Le Festival de Cannes veut maintenir son protocole

Le festival de Cannes, fait maintenant partie d’une sorte de tradition du cinéma mondial, et on le sait, la tradition à parfois du mal avec la modernité. Dans un souci de ne pas mélanger les genres, et de ne pas forcément suivre les tendances, Pierre Lescure, et son délégué général, Thierry Frémaux ont pris quelques mesures, qui vont une nouvelle fois mettre en valeur le désir compulsif français de ne pas faire comme tout le monde.

Tout d’abord, pas de selfies pour les invités du festival, hormis les acteurs et les réalisateurs qui auront l’honneur de fouler le tapis rouge. Thierry Frémaux a déclaré, “à Cannes, on vient pour voir et pas pour se voir”. Il est aussi question d’organisation générale et de respect, car la personne qui se prend en photo sur les marches, bloque tout le monde.

Concernant, les accros aux smartphones et aux réseaux sociaux, les journalistes accrédités découvriront les films lors de la projection officielle, et non plus un peu avant. Il s’agit d’éviter les tweets critiques, que certains ne pouvaient pas s’empêcher, d’envoyer avant la diffusion officielle pour être le premier et faire le buzz.
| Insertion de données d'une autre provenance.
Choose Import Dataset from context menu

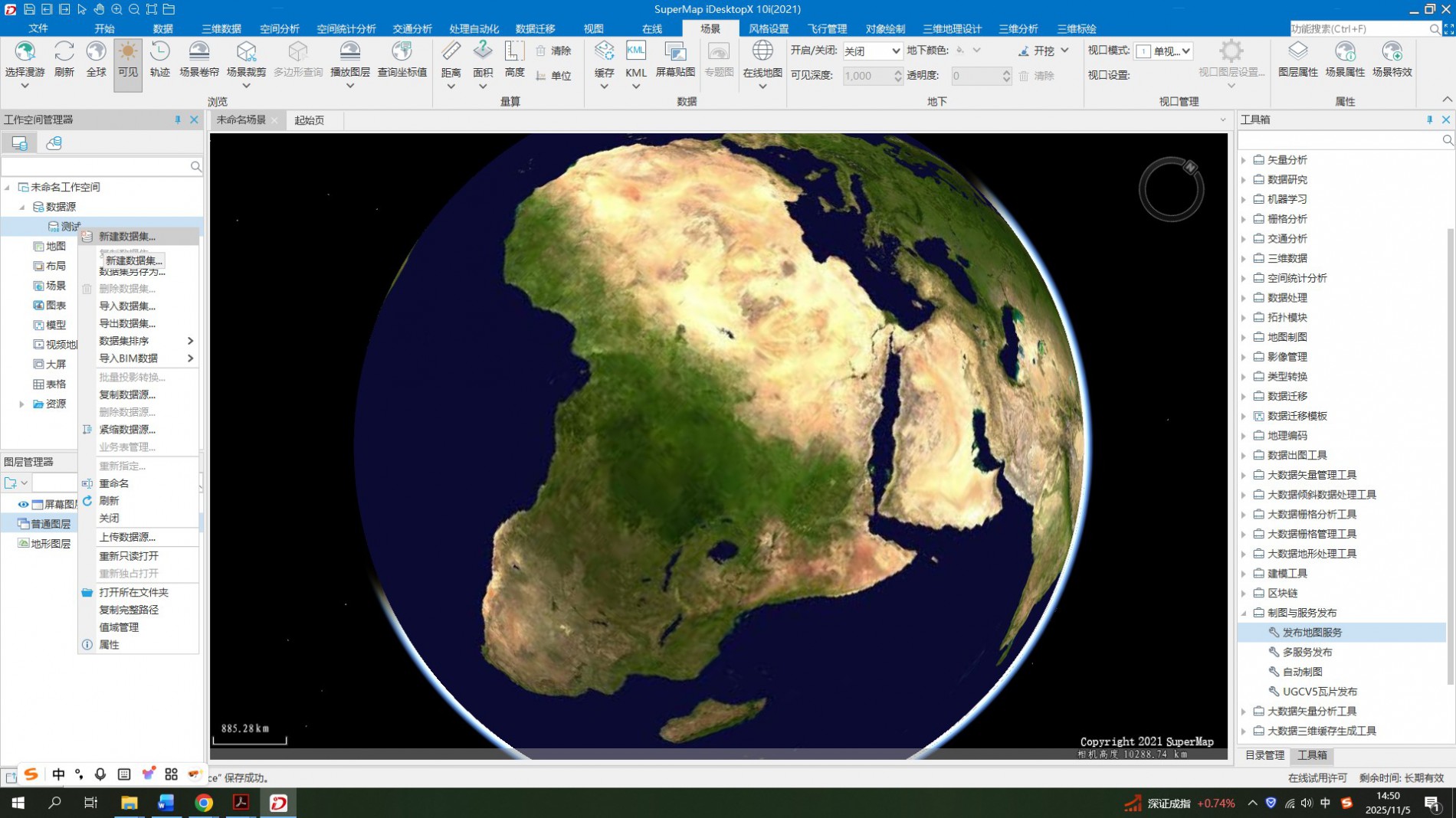coord(127,306)
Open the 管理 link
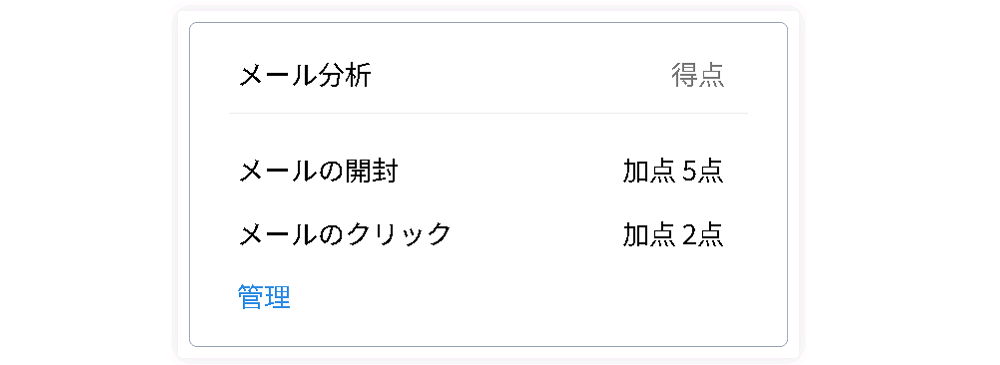Viewport: 1000px width, 365px height. click(264, 297)
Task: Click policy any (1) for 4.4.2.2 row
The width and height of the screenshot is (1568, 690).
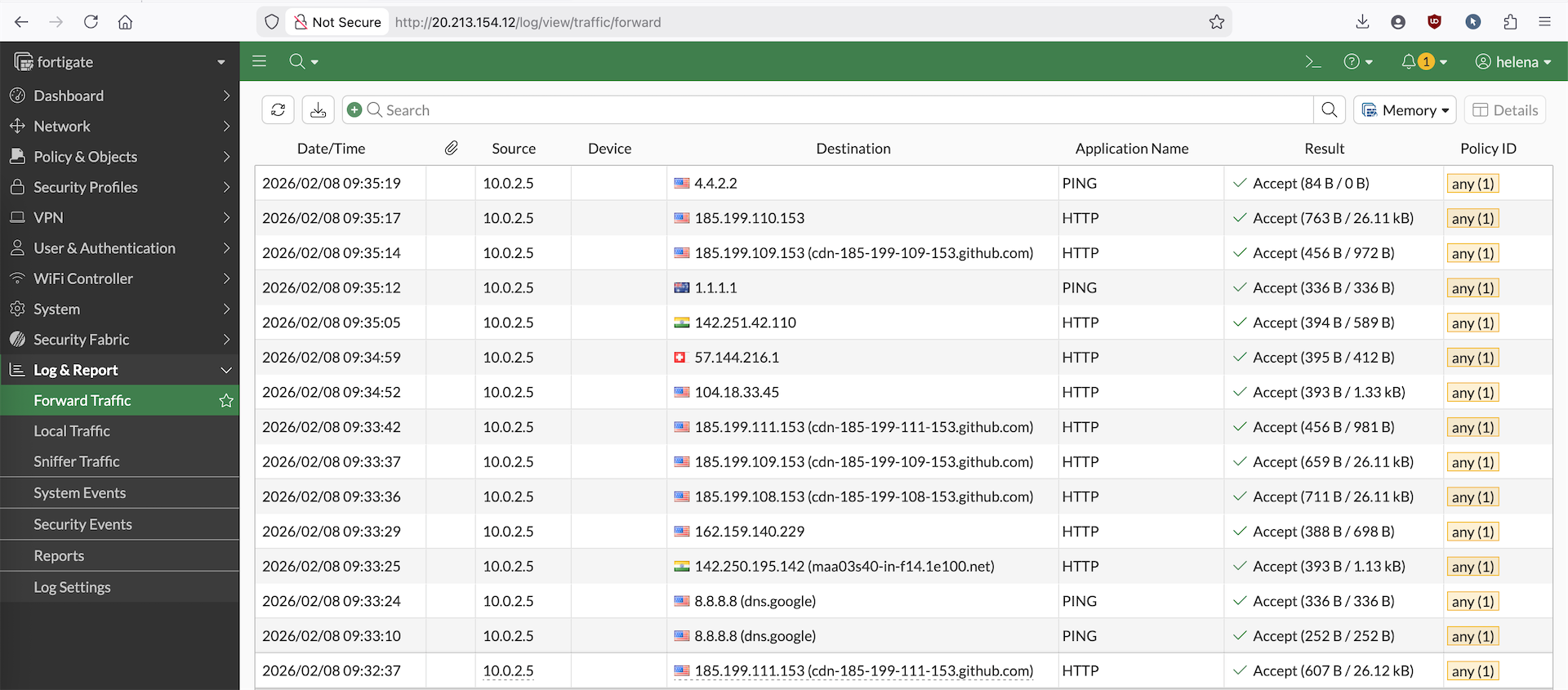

Netflix, ne sera pas sur la croisette cette année, en cause un changement dans le règlement du festival. Tout film en compétition doit obligatoirement sortir en salle. La direction, a proposé de présenter ses films hors compétition, mais pour Netflix, qui compte 125 millions d’abonnés dans le monde, il n’est pas question de diffuser l’une de ses productions en salle, pas plus que de projeter des films hors compétition.

Il est clair, que le festival de Cannes se pose comme la référence du cinéma, il s’adresse clairement à la profession. Il veut pour la circonstance bien montrer ses spécificités qui en font le septième art et sa grande différence avec une utilisation, parfois talentueuse d’une simple avancée technique.

Attention tout de même, il y a une marge infime entre, rester le garant de la qualité et d’une spécificité indispensable, et devenir une gentille coutume surannée un peu “vintage”.